◆ REQUIRED ACTION
Would you please copy every line of the material that follows, exactly as it reads?

◆ AVAILABLE DATA
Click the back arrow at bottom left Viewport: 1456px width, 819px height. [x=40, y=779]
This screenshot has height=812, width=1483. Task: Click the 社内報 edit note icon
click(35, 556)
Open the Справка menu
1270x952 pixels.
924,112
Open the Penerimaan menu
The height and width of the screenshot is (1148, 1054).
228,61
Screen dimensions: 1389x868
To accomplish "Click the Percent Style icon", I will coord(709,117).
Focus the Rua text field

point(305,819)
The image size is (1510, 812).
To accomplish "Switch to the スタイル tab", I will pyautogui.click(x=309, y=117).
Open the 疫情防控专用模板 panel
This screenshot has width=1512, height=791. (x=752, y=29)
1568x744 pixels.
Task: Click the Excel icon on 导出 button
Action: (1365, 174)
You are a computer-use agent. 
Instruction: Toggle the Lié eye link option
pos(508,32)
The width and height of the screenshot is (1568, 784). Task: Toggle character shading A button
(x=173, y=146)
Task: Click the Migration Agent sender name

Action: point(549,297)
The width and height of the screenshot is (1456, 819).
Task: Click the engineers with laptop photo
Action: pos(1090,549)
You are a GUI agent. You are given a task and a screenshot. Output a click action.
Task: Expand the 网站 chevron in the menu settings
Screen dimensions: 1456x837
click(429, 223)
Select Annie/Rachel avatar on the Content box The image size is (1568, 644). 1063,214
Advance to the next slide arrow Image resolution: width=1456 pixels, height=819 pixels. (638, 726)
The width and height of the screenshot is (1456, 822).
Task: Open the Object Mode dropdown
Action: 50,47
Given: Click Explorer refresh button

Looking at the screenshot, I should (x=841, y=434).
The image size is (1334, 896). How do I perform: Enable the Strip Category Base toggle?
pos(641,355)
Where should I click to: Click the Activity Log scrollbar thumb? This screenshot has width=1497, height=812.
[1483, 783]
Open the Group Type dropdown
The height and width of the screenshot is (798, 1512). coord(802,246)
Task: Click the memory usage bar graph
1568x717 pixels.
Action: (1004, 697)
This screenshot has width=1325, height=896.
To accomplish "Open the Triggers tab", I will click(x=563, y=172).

◆ OUTPUT FOR THIS TASK
Click the back arrow at bottom left Viewport: 1456px width, 819px height. [x=40, y=779]
This screenshot has height=812, width=1483. Task: Click the 社内報 edit note icon
click(35, 556)
Open the Справка menu
1270x952 pixels.
924,112
Open the Penerimaan menu
The height and width of the screenshot is (1148, 1054).
228,61
Screen dimensions: 1389x868
To accomplish "Click the Percent Style icon", I will coord(709,117).
Focus the Rua text field

point(305,819)
The image size is (1510, 812).
To accomplish "Switch to the スタイル tab", I will pyautogui.click(x=309, y=117).
Open the 疫情防控专用模板 panel
This screenshot has width=1512, height=791. (x=752, y=29)
1568x744 pixels.
Task: Click the Excel icon on 导出 button
Action: (1365, 174)
You are a computer-use agent. 
Instruction: Toggle the Lié eye link option
pos(508,32)
The width and height of the screenshot is (1568, 784). Task: Toggle character shading A button
(x=173, y=146)
Task: Click the Migration Agent sender name

Action: point(549,297)
The width and height of the screenshot is (1456, 819).
Task: Click the engineers with laptop photo
Action: pos(1090,549)
You are a GUI agent. You are given a task and a screenshot. Output a click action.
Task: Expand the 网站 chevron in the menu settings
Screen dimensions: 1456x837
click(429, 223)
Select Annie/Rachel avatar on the Content box The image size is (1568, 644). 1063,214
Advance to the next slide arrow Image resolution: width=1456 pixels, height=819 pixels. (638, 726)
The width and height of the screenshot is (1456, 822).
Task: Open the Object Mode dropdown
Action: 50,47
Given: Click Explorer refresh button

Looking at the screenshot, I should (x=841, y=434).
The image size is (1334, 896). How do I perform: Enable the Strip Category Base toggle?
pos(641,355)
Where should I click to: Click the Activity Log scrollbar thumb? This screenshot has width=1497, height=812.
[1483, 783]
Open the Group Type dropdown
The height and width of the screenshot is (798, 1512). coord(802,246)
Task: Click the memory usage bar graph
1568x717 pixels.
Action: (1004, 697)
This screenshot has width=1325, height=896.
To accomplish "Open the Triggers tab", I will click(x=563, y=172).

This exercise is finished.